Este tipo de cosas me pasan a mi: los relámpagos, los temblores, los arrebatos. Viajé toda la noche, tenía frio, agarré lo único que tenía: ganas y esperanzas. En la maleta las oraciones de mi madre, tus palabras de aliento, las cinco lágrimas derramadas sin sentido, las muchas preguntas en mi cabeza, un atado de miedos, incertidumbres, sueños por cumplirse, deseos incontrolables de correr, un paso firme a “no sé donde”, las respuestas ensayadas, el disfraz necesario.

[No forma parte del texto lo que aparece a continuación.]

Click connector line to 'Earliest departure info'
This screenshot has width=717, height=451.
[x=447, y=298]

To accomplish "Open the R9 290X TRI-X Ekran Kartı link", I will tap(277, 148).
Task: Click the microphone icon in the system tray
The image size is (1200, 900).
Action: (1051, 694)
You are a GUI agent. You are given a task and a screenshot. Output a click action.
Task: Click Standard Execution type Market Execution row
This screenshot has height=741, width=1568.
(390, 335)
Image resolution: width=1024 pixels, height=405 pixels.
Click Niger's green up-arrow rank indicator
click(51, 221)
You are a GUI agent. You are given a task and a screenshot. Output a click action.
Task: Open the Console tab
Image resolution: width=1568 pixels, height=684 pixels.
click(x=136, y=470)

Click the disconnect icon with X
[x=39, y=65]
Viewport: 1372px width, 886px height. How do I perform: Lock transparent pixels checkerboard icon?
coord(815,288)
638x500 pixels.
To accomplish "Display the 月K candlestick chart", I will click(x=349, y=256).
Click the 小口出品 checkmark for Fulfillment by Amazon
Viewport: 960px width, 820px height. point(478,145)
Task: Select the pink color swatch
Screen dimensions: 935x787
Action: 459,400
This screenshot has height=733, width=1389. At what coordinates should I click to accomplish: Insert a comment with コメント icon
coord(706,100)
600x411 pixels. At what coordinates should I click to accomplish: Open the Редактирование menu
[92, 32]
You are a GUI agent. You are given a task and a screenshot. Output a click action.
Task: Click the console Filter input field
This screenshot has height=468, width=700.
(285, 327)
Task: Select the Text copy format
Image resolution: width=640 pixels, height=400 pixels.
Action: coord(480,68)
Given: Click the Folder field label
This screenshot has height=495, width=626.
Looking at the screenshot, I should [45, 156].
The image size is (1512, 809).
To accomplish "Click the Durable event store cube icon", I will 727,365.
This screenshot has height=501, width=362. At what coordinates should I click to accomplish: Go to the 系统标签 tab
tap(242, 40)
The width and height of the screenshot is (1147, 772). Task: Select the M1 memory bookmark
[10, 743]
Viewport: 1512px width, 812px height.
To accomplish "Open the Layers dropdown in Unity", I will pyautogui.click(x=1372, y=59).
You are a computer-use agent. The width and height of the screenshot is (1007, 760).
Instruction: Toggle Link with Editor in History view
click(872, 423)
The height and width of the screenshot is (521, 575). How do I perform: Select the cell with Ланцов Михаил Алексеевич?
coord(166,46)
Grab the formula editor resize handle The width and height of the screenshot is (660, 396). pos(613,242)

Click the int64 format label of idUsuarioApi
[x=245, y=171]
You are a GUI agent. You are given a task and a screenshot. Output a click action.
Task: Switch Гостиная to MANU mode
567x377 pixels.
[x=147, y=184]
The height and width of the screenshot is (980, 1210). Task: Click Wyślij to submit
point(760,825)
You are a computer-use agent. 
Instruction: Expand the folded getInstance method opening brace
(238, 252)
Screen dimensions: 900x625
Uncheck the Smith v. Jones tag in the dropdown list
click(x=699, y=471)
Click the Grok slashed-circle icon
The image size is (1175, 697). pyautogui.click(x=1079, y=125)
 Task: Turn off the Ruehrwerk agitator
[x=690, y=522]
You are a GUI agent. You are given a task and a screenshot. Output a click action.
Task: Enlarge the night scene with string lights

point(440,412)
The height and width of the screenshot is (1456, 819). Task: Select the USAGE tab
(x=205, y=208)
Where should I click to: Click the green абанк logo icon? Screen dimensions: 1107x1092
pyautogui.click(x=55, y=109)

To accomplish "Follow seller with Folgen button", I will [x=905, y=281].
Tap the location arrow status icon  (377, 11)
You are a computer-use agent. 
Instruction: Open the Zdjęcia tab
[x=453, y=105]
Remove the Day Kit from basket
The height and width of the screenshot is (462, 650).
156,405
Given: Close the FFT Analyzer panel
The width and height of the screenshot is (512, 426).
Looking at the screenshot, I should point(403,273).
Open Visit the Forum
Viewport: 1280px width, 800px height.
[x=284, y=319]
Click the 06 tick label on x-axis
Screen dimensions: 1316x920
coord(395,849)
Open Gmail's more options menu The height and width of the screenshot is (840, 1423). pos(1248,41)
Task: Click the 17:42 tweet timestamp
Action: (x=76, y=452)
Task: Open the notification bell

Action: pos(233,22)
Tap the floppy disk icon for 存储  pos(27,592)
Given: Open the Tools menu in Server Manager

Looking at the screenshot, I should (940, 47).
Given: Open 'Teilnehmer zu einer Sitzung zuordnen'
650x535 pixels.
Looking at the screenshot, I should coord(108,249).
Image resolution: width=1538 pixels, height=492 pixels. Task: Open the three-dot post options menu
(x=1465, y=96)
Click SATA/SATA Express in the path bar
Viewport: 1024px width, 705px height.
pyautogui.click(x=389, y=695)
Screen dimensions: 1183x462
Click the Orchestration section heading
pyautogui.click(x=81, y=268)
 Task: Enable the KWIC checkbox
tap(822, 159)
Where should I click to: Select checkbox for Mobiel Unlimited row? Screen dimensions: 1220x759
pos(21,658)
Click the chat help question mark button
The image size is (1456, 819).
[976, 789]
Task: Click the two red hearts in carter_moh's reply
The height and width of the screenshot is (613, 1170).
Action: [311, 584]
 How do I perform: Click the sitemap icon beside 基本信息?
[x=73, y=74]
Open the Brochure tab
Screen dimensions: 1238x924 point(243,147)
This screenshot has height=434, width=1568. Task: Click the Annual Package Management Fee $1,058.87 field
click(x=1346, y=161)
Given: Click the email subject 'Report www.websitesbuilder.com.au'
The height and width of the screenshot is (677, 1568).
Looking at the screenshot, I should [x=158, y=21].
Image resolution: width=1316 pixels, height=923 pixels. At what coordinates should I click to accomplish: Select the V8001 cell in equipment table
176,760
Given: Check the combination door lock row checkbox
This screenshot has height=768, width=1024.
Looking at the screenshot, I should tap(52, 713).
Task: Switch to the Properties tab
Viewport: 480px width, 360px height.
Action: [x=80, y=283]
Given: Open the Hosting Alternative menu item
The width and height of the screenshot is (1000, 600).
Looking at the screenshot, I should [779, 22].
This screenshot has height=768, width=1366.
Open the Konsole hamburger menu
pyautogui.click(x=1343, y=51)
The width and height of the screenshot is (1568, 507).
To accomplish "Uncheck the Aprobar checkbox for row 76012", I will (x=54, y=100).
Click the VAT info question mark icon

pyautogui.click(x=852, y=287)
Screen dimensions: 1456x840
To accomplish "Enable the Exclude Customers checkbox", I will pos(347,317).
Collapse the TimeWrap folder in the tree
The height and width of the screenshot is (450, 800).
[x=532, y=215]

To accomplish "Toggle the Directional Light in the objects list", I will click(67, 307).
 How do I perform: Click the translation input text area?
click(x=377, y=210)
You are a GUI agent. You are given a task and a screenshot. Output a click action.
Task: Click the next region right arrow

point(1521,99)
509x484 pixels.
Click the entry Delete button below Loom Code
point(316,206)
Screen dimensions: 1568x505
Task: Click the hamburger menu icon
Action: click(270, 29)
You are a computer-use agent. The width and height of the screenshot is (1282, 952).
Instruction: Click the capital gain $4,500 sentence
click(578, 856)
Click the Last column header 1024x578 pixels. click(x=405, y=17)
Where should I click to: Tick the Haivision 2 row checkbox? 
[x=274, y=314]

Me pierdo entre el mar de gente, respiro vida y me contagio. Mis zapatos rojos hacen un ruido distinto sobre la calle Juárez, mis ojos acarician los libros, mis dedos rozan las paredes viejas y sienten frio, me desayuno el pasado, mis treinta años envueltos en esta taza de café. Subo un edificio, me descubro tras el espejo del elevador en el piso número catorce y pienso en mi perro. Llego a la galería, me enamoro del cuadro ese de las uvas rojas y lo imagino sobre la pared de la sala de mi casa, pregunto al taxista sobre el partido de la selección mexicana, hago cuentas en mi cabeza y tarareo la canción que canta la radio.
Me cambio de ropa, me suelto el pelo, veo a los soldados bajarse formaditos de un camión y acercarse a la bandera enorme que ondea en el centro del zócalo, una mujer pregona que el mundo está por acabarse. Yo bebo agua mineral con limón y sal, mastico los hielos, fumo un cigarro y reconozco en mis palabras a esa otra que no soy yo.
Sentada sobre el piso de la central de autobuses, tomó café, leo un cuento y sigo teniendo frio. Pienso que es tarde, que es hora de volver a casa y me pregunto donde esta eso, pero es tarde y hace frio y la carretera es oscura y tengo sueño y llevo las oraciones de mi madre como amuleto y eso es bastante.